Copy out only the rows from the line with "Services that you provide * (62, 384)" up to and including the line with "Contacto (403, 118)", changing "Company" to "Business" and keeping everything else the same.

[Rows showing where targets appear]
****
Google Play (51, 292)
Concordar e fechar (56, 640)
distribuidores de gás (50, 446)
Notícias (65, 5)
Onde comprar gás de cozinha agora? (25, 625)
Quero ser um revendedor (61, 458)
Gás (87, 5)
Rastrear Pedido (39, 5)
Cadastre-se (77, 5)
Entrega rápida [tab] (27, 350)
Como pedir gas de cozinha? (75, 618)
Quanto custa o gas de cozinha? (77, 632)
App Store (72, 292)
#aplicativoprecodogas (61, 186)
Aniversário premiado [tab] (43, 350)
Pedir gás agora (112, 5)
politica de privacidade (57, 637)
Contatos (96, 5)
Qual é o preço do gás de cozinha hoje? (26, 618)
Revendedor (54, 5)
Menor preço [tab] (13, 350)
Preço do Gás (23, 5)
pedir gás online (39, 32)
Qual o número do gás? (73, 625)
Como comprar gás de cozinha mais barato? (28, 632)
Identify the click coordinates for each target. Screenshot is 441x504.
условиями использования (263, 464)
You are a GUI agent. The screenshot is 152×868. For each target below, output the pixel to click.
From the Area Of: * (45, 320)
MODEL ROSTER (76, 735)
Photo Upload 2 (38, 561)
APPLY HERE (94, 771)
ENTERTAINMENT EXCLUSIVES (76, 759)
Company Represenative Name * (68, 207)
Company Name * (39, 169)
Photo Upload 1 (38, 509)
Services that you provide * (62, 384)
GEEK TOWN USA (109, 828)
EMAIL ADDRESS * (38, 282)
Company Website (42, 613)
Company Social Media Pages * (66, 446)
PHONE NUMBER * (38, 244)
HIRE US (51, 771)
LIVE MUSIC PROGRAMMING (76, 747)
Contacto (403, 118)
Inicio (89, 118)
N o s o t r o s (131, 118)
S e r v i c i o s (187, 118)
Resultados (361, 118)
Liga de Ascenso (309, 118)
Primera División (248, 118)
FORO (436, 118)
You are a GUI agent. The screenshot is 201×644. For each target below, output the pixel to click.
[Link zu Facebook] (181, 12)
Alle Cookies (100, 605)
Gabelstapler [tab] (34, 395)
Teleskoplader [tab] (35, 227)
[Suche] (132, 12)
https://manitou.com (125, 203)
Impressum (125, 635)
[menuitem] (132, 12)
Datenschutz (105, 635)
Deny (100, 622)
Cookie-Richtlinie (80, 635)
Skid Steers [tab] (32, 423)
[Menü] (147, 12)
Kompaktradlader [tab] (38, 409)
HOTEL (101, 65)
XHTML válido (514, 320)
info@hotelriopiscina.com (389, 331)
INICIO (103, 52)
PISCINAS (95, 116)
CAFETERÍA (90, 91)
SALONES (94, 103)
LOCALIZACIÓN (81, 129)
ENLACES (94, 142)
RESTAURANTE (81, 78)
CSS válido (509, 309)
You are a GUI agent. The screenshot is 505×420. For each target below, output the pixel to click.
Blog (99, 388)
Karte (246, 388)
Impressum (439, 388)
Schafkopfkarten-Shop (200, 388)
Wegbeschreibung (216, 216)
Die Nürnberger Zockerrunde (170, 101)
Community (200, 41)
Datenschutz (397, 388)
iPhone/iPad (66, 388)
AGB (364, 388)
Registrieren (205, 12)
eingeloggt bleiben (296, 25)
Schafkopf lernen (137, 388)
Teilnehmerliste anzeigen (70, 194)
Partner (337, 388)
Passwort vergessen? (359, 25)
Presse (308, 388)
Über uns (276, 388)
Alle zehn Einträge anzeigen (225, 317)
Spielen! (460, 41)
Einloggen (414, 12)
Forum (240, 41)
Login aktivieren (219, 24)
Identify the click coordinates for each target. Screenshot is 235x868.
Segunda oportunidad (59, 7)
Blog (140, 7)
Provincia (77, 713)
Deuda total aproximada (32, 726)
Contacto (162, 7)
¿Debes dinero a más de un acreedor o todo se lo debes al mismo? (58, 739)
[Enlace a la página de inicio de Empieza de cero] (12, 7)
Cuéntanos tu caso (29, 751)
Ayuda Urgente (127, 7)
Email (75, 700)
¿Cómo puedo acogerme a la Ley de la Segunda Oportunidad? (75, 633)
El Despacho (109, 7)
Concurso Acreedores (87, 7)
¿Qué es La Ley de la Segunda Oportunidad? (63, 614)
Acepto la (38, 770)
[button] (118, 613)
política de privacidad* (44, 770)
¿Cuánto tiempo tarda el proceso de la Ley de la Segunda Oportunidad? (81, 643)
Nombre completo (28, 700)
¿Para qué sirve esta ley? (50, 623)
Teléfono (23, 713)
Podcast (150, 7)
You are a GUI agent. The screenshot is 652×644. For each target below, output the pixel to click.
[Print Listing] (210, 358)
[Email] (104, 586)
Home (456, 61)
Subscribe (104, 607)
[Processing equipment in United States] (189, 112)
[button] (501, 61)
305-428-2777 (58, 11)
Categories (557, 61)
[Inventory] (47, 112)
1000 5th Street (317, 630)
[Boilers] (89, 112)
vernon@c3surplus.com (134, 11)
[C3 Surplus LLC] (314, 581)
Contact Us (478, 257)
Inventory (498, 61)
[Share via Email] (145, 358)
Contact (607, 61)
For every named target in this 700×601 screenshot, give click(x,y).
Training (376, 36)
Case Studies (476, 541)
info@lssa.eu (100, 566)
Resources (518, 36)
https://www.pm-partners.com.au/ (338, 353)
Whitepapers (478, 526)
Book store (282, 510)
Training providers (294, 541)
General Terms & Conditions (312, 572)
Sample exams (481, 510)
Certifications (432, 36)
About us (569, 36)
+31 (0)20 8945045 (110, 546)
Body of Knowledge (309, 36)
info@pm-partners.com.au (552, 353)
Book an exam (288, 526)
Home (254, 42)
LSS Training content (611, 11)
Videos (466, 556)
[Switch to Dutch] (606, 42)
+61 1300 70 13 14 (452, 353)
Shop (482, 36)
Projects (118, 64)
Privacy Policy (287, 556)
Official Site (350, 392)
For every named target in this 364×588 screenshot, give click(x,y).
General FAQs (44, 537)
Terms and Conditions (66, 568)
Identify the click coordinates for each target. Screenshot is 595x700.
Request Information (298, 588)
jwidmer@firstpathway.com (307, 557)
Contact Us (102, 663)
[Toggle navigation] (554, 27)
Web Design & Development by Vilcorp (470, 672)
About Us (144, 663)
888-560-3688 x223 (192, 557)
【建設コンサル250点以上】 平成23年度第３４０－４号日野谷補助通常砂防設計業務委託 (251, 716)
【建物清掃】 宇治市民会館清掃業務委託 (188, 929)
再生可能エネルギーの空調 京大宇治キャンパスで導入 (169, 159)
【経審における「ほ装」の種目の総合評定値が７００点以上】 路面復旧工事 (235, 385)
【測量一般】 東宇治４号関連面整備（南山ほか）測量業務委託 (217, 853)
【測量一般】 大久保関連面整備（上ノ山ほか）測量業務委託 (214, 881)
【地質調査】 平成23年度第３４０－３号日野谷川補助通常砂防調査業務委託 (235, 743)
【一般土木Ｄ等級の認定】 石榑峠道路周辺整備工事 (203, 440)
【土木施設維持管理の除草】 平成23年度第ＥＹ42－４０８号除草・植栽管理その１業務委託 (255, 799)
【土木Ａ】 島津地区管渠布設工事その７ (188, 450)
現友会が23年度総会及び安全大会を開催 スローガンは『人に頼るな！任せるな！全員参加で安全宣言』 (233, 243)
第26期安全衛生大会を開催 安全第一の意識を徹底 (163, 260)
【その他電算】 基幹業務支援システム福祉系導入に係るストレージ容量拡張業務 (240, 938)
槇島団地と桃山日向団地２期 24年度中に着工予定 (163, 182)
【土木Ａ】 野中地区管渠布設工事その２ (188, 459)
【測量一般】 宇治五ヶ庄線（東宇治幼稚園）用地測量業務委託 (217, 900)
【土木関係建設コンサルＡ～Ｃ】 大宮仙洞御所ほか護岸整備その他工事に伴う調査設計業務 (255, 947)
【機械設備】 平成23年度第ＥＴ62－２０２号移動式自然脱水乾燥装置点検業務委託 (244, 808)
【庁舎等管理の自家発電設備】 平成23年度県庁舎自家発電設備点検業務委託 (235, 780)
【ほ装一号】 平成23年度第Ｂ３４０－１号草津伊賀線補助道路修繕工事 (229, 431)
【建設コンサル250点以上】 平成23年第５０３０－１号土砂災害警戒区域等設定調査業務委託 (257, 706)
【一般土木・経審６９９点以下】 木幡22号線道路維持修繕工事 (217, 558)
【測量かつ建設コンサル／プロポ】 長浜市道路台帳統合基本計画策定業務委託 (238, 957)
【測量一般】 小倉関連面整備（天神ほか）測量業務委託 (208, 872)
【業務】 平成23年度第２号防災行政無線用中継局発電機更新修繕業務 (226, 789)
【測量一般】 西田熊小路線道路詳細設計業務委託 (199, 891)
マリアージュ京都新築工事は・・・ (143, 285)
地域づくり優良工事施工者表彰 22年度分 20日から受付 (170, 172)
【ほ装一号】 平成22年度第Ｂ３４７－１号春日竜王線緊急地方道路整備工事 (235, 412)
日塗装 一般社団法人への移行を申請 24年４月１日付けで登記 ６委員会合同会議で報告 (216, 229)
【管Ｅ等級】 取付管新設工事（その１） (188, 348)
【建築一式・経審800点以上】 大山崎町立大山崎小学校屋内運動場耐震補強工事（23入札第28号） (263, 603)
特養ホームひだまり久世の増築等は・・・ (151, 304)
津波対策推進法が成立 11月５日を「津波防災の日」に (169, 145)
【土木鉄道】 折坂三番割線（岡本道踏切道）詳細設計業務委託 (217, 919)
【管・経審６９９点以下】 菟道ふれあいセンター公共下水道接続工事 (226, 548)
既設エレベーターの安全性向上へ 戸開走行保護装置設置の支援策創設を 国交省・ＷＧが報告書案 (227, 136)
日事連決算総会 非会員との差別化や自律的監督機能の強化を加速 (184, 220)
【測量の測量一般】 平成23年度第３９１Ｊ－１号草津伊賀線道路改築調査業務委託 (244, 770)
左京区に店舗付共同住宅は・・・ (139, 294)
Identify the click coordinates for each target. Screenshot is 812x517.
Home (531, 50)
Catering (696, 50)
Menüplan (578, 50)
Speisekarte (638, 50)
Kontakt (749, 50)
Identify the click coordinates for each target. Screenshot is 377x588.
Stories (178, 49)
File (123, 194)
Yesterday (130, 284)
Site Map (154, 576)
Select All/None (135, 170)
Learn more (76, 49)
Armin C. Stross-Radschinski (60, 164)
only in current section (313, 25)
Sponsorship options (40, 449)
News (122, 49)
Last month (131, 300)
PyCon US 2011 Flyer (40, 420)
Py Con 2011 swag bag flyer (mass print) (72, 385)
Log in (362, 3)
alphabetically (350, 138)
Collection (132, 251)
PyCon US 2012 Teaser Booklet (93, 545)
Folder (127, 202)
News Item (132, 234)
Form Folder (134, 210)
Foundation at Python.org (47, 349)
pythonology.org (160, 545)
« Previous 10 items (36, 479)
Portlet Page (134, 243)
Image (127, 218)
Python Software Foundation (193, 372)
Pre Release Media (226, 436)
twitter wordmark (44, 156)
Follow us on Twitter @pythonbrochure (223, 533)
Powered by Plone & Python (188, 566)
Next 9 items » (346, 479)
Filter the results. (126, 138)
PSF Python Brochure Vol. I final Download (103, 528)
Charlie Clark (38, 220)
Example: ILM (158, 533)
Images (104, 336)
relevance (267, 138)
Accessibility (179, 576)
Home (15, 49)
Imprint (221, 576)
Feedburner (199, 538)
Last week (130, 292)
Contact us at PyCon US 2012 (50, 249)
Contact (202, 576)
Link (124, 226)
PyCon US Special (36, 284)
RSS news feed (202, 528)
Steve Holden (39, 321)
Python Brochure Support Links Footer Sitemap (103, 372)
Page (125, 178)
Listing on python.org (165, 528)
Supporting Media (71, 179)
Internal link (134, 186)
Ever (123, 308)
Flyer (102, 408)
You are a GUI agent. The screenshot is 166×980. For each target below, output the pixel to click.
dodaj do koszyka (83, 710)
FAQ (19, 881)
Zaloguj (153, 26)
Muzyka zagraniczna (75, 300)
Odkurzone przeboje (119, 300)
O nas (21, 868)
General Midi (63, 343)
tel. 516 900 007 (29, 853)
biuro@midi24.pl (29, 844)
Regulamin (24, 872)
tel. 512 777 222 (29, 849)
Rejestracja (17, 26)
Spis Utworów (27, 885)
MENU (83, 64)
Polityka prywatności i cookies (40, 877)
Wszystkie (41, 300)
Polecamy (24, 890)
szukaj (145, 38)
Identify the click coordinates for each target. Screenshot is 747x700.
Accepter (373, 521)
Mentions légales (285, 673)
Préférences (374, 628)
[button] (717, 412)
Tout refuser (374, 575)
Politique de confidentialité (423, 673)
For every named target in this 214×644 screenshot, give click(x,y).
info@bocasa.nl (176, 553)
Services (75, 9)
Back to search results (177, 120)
****
• Response to the task
Services that you provide * (62, 384)
GEEK TOWN USA (109, 828)
EMAIL ADDRESS * (38, 282)
Business Website (42, 613)
Business Social Media Pages * (66, 446)
PHONE NUMBER * (38, 244)
HIRE US (51, 771)
LIVE MUSIC PROGRAMMING (76, 747)
Contacto (403, 118)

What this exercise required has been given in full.